T H E A M E R I C AN D R E A M
Digital prints from
1950's magazine ad illustrations
mounted on house-shaped wood blocks
Post-war families that had delayed having children because of poverty and wartime conditions, dreamt of a better life, a perfect life, and chose the suburbs as their ideal. New Jersey’s Levittown and California's Rohnert Park typify the planned suburban communities of the 1950’s and early 1960’s that were marketed to attract middle-class people into an area once populated with farmers. Many illustrations from magazine articles and ads of the 1950’s depicted this ideal dream of families enjoying material comfort.
But this conformity also had a dark side. For women, the charms of suburban life began to wear thin. Popular culture was replete with messages counseling women that their greatest satisfaction in life would come from raising children, tending to their husbands' needs, and owning all of the labor-saving household appliances that money could buy. Many began to identify a creeping sense that there ought to be more to life than childcare and housework. And minority women did not experience the ennui of suburban life because, by and large, they were barred from suburbia altogether.

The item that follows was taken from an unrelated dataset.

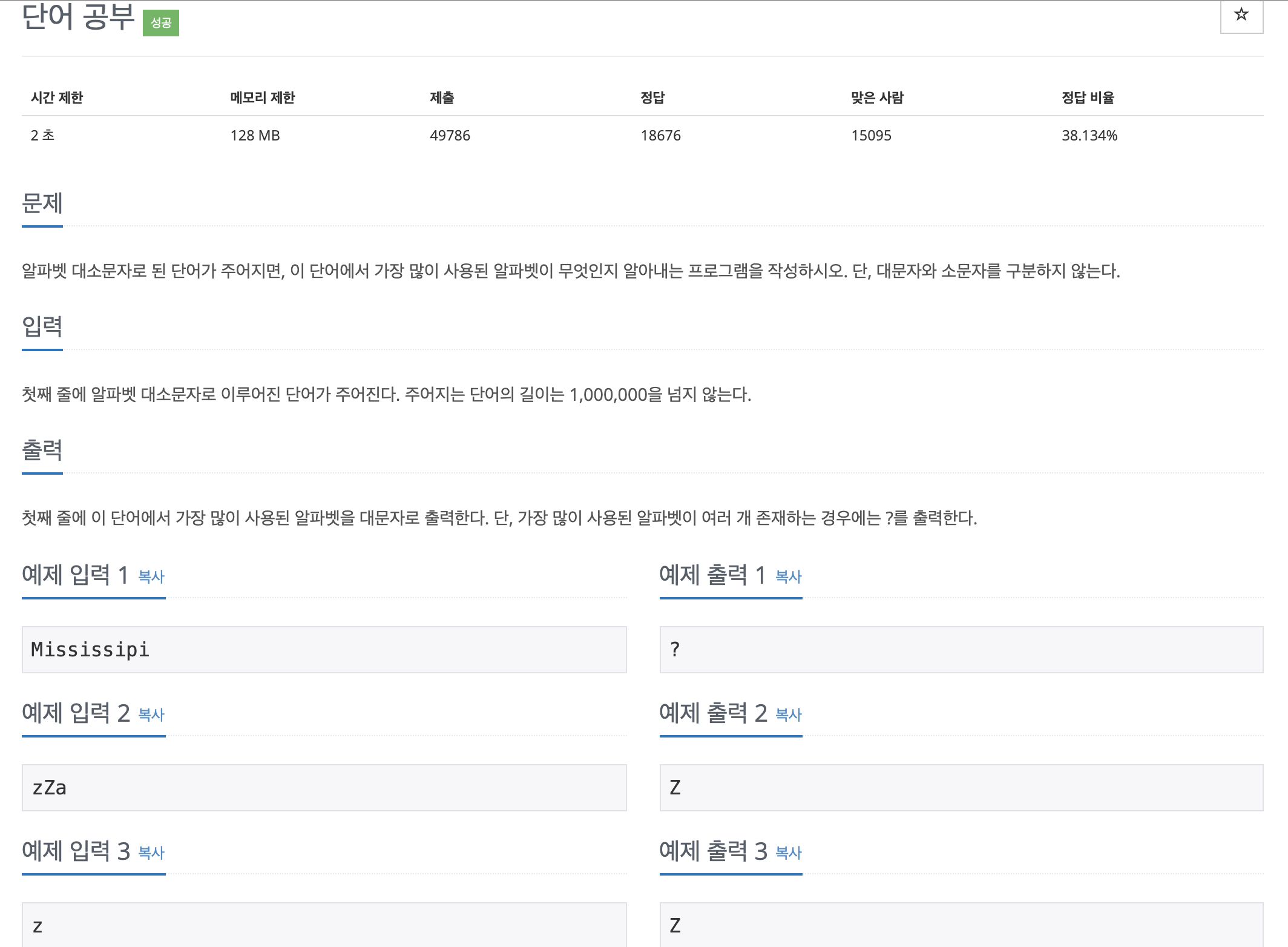
Task: Click the question mark sample output box
Action: click(961, 650)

The American Dream: Rohnert Park - 5 1/2" wide
The American Dream: Levittown - 3 1/2" wide
Suburban affluence is the defining image of the good life under capitalism, commonly held up as a model to which all should aspire. Employed professionals can direct significant portions of their income to discretionary spending. This sector of society participates, consciously or unconsciously, in what is often called “consumer culture.” This consumerism often fails to fulfil its promise of a rich and meaningful life. The consumer class has been sold a lie.